As the world continues to adapt to COVID-19, the field of surgery continues to gain valuable information on responding to future pandemics. For example, telemedicine, virtual surgical education, and even virtual away rotations for medical students pursuing surgery have become essential to the American healthcare system [22,23,24,25,26,27,28]. Additionally, it has been reported that elective surgical cases use small amounts of hospital resources, which may assist in guiding future resource utilization conversations in times of unprecedented increases in patient hospitalizations [29]. Another important takeaway from the current study is that because the rate of surgical complications increased during a portion of 2020, perhaps future pandemic responses should allocate additional resources to surgical sites, including adequate staffing, to anticipate the needs of a sicker population of operative patients. Importantly, the overall trajectory of surgical complications, readmissions, and reoperations since 2015 continues to plateau or decrease, confirming the overall safety of current surgical practices within the USA.

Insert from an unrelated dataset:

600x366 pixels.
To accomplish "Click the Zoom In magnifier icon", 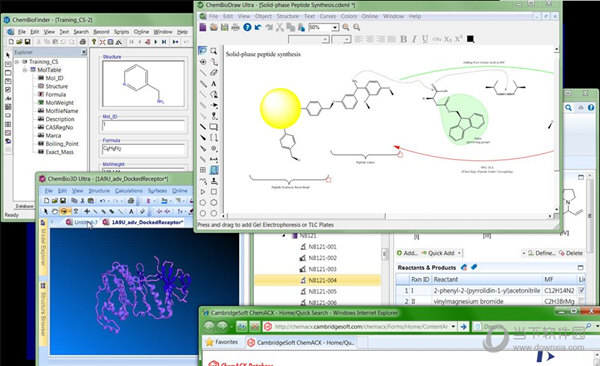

Utilizing the American College of Surgery NSQIP database is not without limitations. Importantly, post-operative outcomes are only tracked for 30-day following a surgical procedure. In addition, the dataset does not provide information regarding the severity of patient comorbidities, indications for surgery, or specific outcomes related to a given procedure. Lastly, the NSQIP database is dependent on CPT/ICD coding, which were not originally developed for research purposes and may be influenced by reimbursement strategies or coded by non-medical team members [30].

Conclusion

Overall surgical volume was heavily affected in 2020, particularly in Q2 when the COVID-19 pandemic struck the USA. Patients during Q2 of 2020 were generally of a higher ASA class and had an increase in operative complications, as cases were only being done on an emergent basis at that time. Operative volume and overall surgical complication rate normalized over the next two quarters.